--- DATA TO USE ---

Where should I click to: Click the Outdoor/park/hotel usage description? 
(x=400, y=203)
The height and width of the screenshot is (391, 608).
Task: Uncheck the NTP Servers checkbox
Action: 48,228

---

ACTIVITY
Output the full listing above without altering a single word.

EXERCISE RESULT
Where should I click to: Click the Outdoor/park/hotel usage description? 
(x=400, y=203)
The height and width of the screenshot is (391, 608).
Task: Uncheck the NTP Servers checkbox
Action: 48,228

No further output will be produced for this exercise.